Well, there's also the complete reworking of credit deductibility that also caused the S&L crisis.
A big problem with society today, and I think the education system is primarily to blame for this, is that most people don't understand basic economics.
All competent financial advisors have long frowned on using your primary residence as part of your net worth because you still need a place to live. Lately, people have been using their home equity as a "virtual checkbook" without the basic understanding that someday that money would need to be paid back. It's fine to treat rental property that way, because you can always sell it. But if your home is rising in value 25% or more a year, chances are that anyplace you would want to move to is doing the same thing. The notion of selling and "downsizing" is erroneous because almost nobody actually does that (many people do retire to a "smaller" home, but it is often more luxurious than their previous home and just as, if not more, expensive).
"A Patriot's History of the United States,"
The DJIA was making large moves in the days leading up to that. When it went off the cliff there was no mechanism to stop it. Now there is. They simply stop trading.
Yes and the same type of people are now creating a "poor economy" out of 4.8 % unemployment.
It is all in the spin.
Marty Schwartz' book Pit Bull, as well as my own little effort, have some, er, choice comments about various phases of mkt action that day.
You know, we have used Tindall and Shi off and on for years. I think its the best of its type and keeps me below the radar.
But I can point to numerous places where I do know things and it is wrong and always on the left side of being wrong.
I think some things are so emotional for writers that they let myth get in the way.

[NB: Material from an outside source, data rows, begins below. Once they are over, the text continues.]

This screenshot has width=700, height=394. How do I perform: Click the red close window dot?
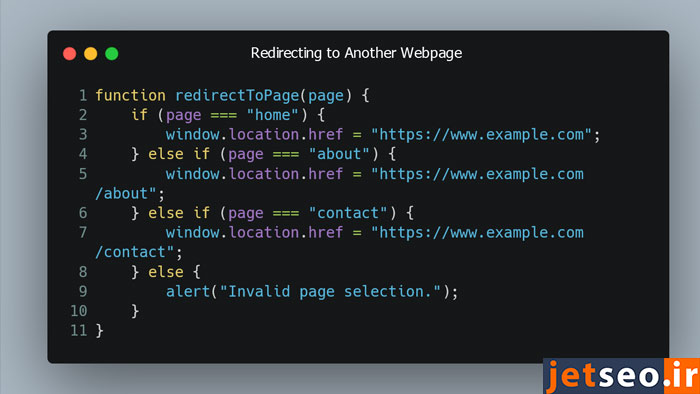click(70, 54)
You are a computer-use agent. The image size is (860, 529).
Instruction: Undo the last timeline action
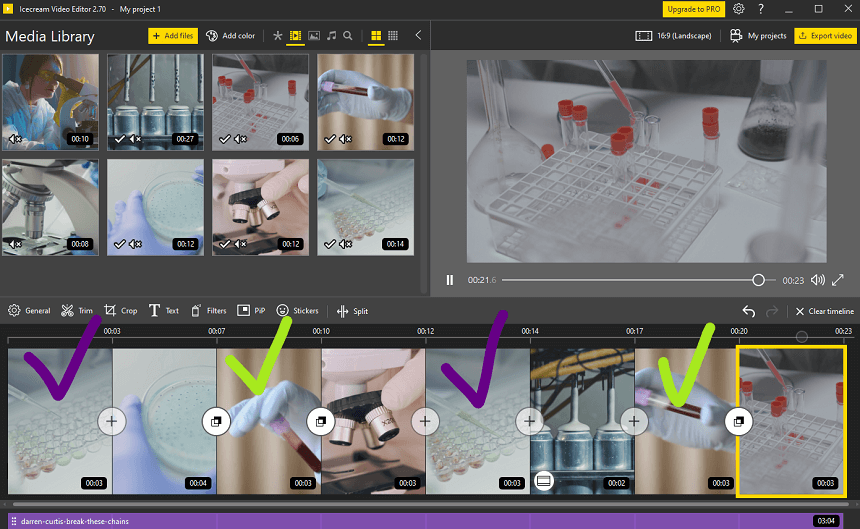pos(749,311)
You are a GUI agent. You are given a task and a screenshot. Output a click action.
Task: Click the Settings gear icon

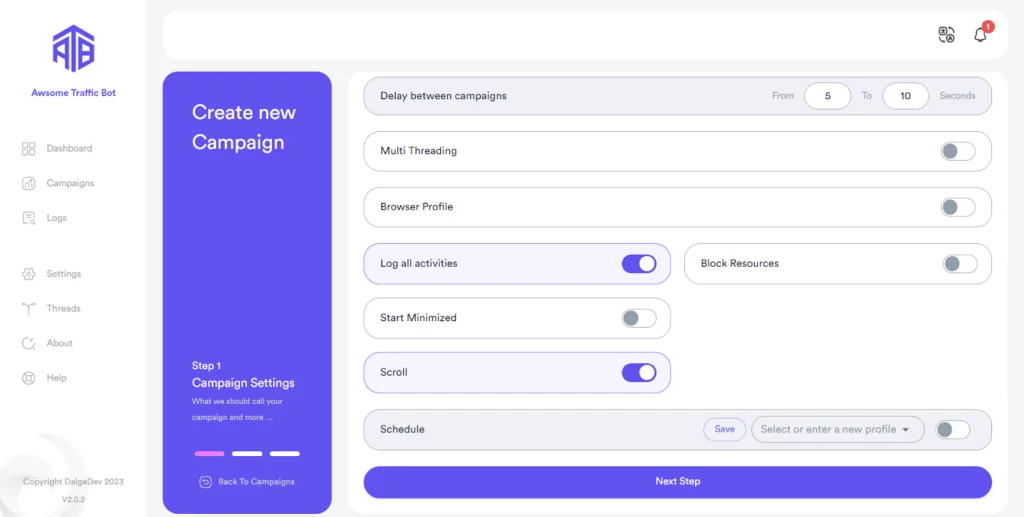[28, 274]
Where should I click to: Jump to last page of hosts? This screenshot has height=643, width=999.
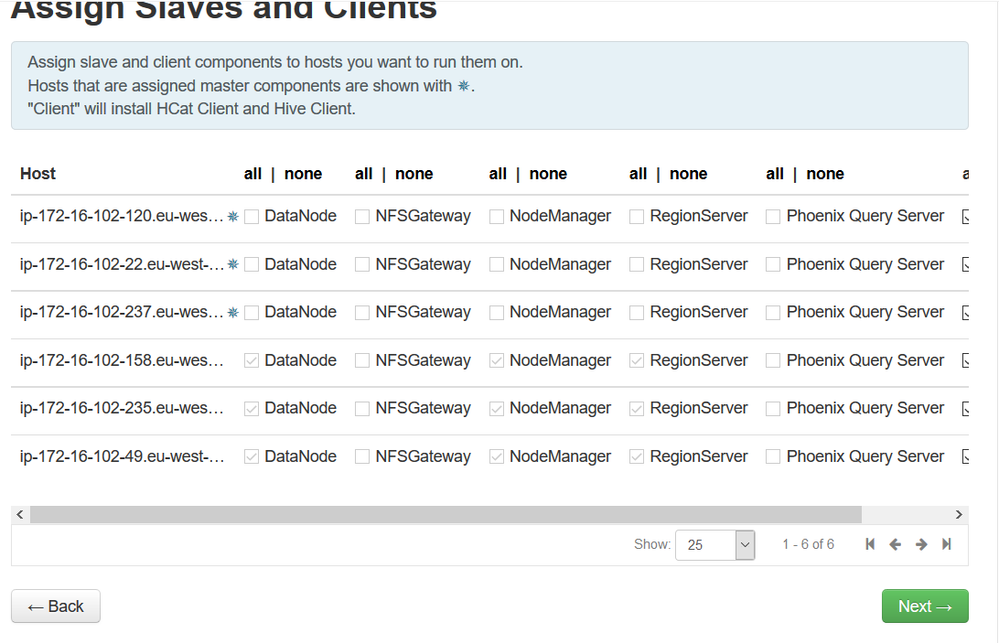coord(946,544)
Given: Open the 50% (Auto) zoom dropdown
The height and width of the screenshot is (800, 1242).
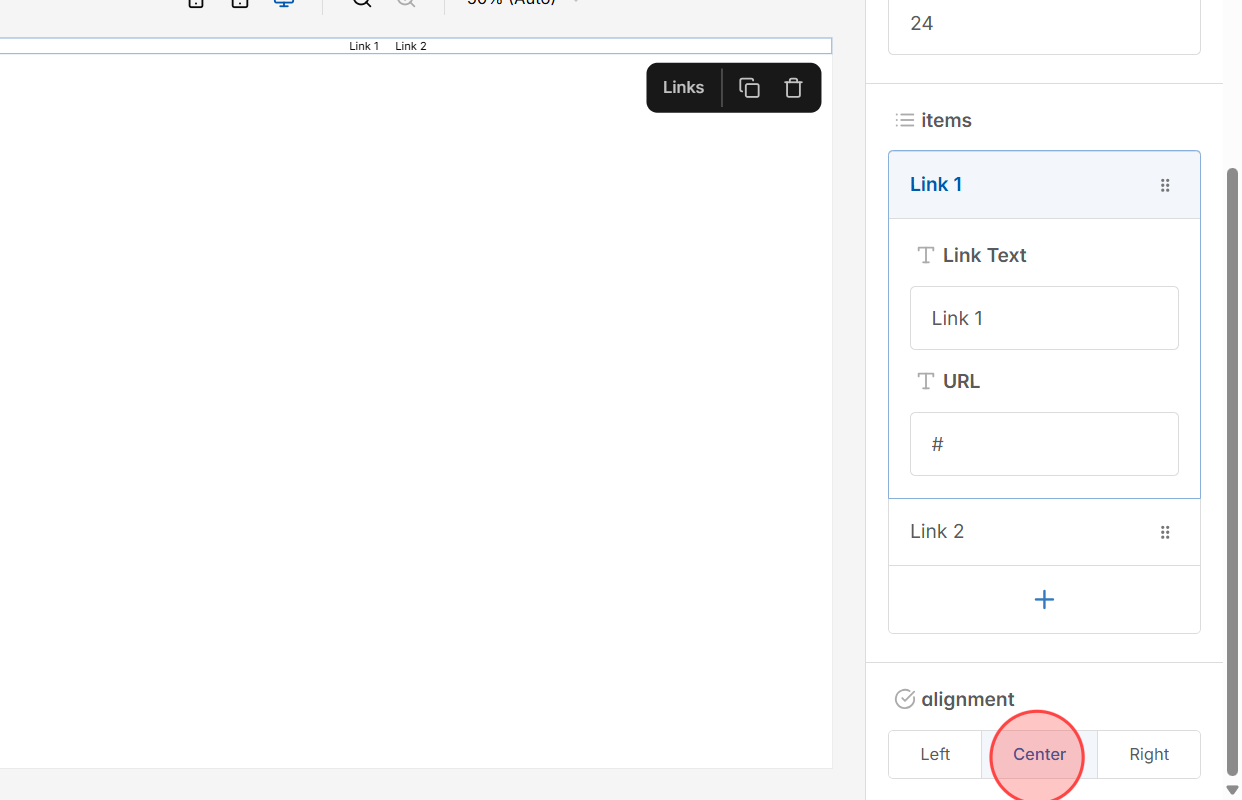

The odd thing is that what may have been a very technical correction, aided by technology not quite under control, may have actually helped the market.
In any instance, there seems to have been no backing off of foreign investment and no, as you put it, "malevolent" greed.
Which burns my fanny.
Meese was exonerated and the text is written so that students will believe he is rotting in Sing Sing or some similar place.
Trust me, most of them are worse.
You should read the hatchet job done in Eric Foner's textbook--which I have been able to stave off using.
Here's a little story: we all get to agree on a textbook for history. But our far far leftist wanted something to her taste, so she created an American Studies course so that she could use Zinn's People's History.
I may be building a course around historical bias. Which will royally p*ss off my colleagues.